Cathrin Kahlweit: Im Wahlkampf verengt sich der Blick naturgemäß stärker auf die Parteien, ihre Programme und ihre Versprechen. Dabei ist es überraschend zu sehen, wie stark sich Debatte und Selbstwahrnehmung im Land auf die Phase nach dem Jahr 2000 fokussieren. Offenbar sind die Nachwirkungen des Tabubruchs und Experiments der schwarz-blauen Koalition psychologisch und politisch immer noch so prägend, dass sich Gesellschaft und Parteien bis heute daran abarbeiten, sich entweder (von sich selbst?) zu distanzieren oder aber den Status quo ante wiederherzustellen.

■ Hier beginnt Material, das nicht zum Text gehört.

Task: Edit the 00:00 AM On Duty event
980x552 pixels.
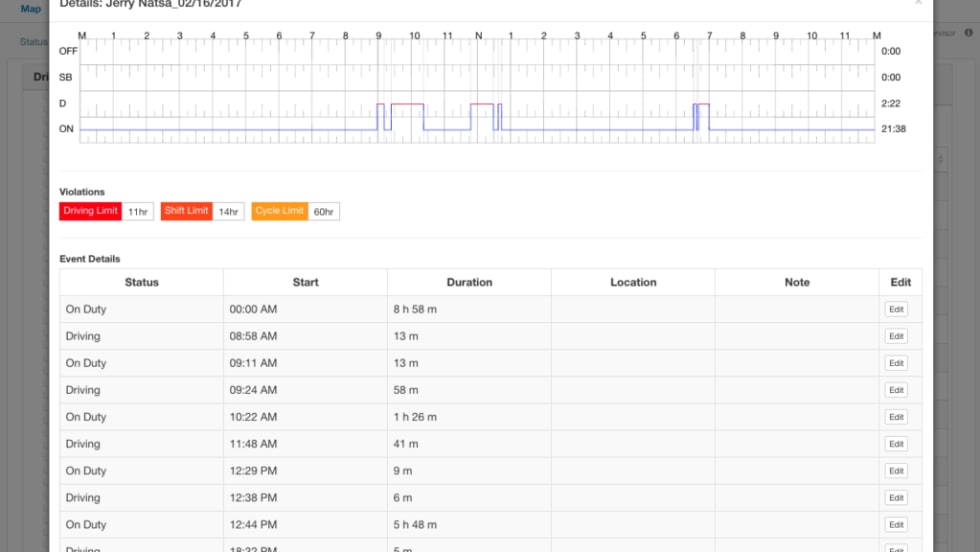Action: point(896,309)
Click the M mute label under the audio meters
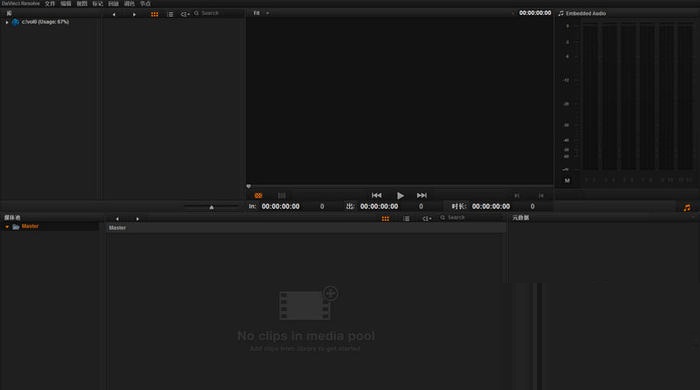 pos(567,180)
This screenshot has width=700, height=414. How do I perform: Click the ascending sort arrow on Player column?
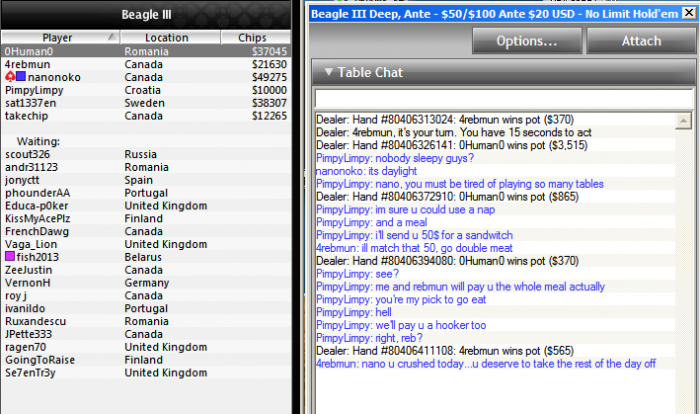pyautogui.click(x=112, y=37)
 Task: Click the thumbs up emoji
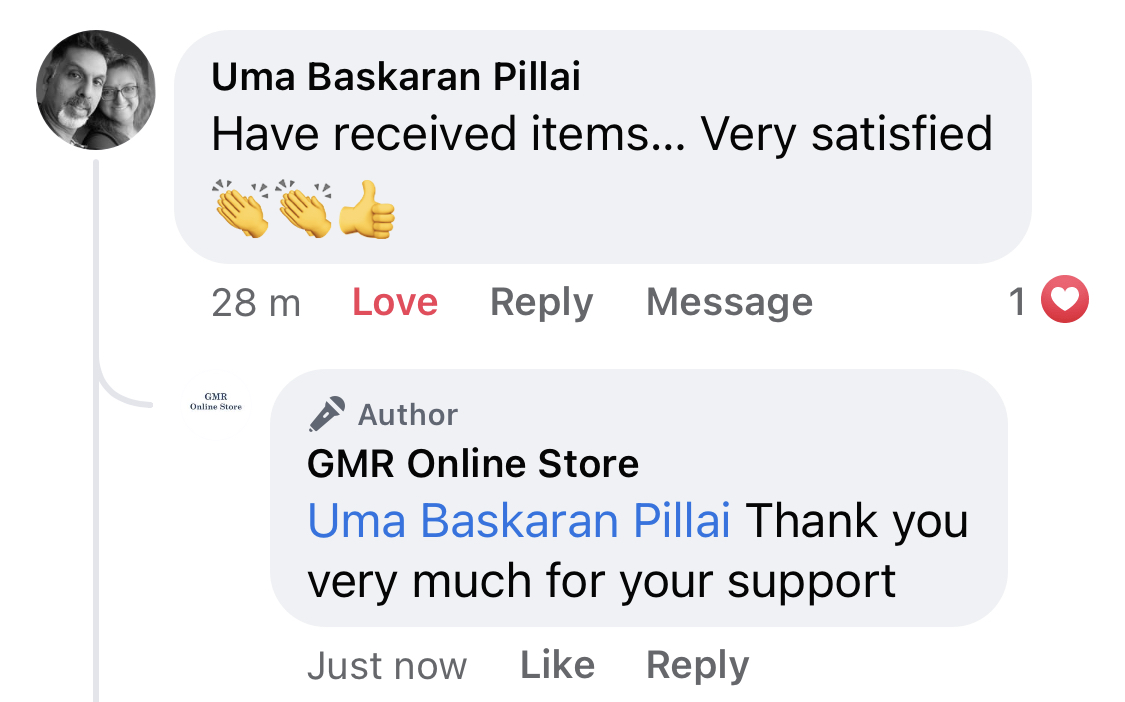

Meret Baumann: Österreich wird in der Schweiz allein schon wegen der Größe und der Topografie des Landes häufig als Vergleich herangezogen. In Fragen des Finanzplatzes und des Bankgeheimnisses galt Österreich lange Zeit als Verbündeter. Das politische System unterscheidet sich aber beträchtlich, ähnlich sind lediglich die Stabilität und der hohe soziale Frieden. Erstaunen und hohes Interesse lösen in der Schweiz die Korruptionsaffären und das Phänomen Frank Stronach aus.
Wie sehen Sie Österreich im Spiegel des europäischen Auslandes?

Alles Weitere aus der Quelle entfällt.